2022-10-16 05:27:57 By : Ms. Phoebe Pang

La proposta di Regolamento Ue sulla progettazione ecocompatibile dei prodotti (ESPR), contiene una nuova disciplina per l’elaborazione delle specifiche di progettazione ecocompatibile dei prodotti sostenibili.Tra gli obblighi informativi, spicca il passaporto digitale del prodotto. Vediamo di cosa si tratta

Direttore Scientifico Istituto Italiano per la privacy e la valorizzazione dei dati

Il 30 marzo 2022, la Commissione europea ha formalizzato le sue proposte normative per raggiungere entro il 2050 un’economia a zero emissioni di carbonio, sostenibile, libera dalle sostanze tossiche e completamente circolare.
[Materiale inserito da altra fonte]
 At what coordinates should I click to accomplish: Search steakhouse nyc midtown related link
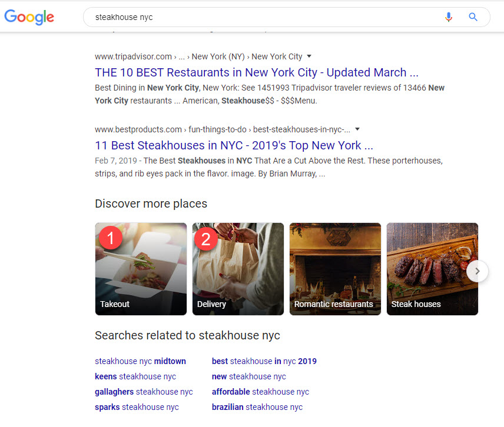point(140,361)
Esse riguardano la progettazione ecocompatibile dei prodotti, la sostenibilità e circolarità del settore tessile, una strategia per i prodotti da costruzione e regole per informare e responsabilizzare i consumatori nella transizione verde.

In questo pacchetto, spicca – per ambizione e ampiezza –   la proposta di Regolamento sulla progettazione ecocompatibile dei prodotti (Ecodesign for Sustainable Products Regulation, o “ESPR”), contenente una nuova disciplina per l’elaborazione delle specifiche di progettazione ecocompatibile dei prodotti sostenibili. Proprio negli ultimi mesi, la proposta ha iniziato il suo iter al Parlamento europeo. Relatrice del testo, nella Commissione parlamentare Ambiente, sarà un’italiana: la parlamentare democratica Simona Bonafé.

In questa sede, mi concentrerò sulla parte di essa in cui vedo maggiori nessi fra economia circolare e agenda digitale: il passaporto digitale del prodotto (Digital Product Passport, o “DPP”), facendo una prima messa a fuoco delle grandi opportunità che deriveranno da questo nuovo strumento, dell’importanza che lo strumento venga impostato facendo tesoro del meglio delle nuove tecnologie (in particolare, della blockchain) e dei rischi sul corretto funzionamento del mercato interno che potrebbero venire da un’applicazione dell’istituto “uguale per tutti”, perfezionistica e burocratica.

In estrema sintesi, la proposta di ESPR stabilisce nuovi requisiti per rendere i prodotti più durevoli, affidabili, riutilizzabili, riparabili, più facili da mantenere, da rinnovare e da riciclare ed efficienti dal punto di vista energetico e delle risorse, e contiene misure per porre fine alla distruzione dei beni di consumo invenduti, nonché per ampliare gli appalti pubblici verdi e per fornire incentivi per prodotti sostenibili.

Oltre a migliorare il funzionamento del mercato interno, l’obiettivo dell’ESPR è ridurre l’impatto ambientale negativo dei prodotti durante il loro ciclo di vita. L’ESPR vuole introdurre un quadro per l’elaborazione di specifiche di progettazione ecocompatibile che siano basate su durabilità e riutilizzabilità dei prodotti, possibilità di miglioramento e riparabilità, efficienza sotto il profilo energetico e delle risorse, contenuto riciclato, rifabbricazione e riciclaggio di elevata qualità dei prodotti, riduzione delle impronte di carbonio.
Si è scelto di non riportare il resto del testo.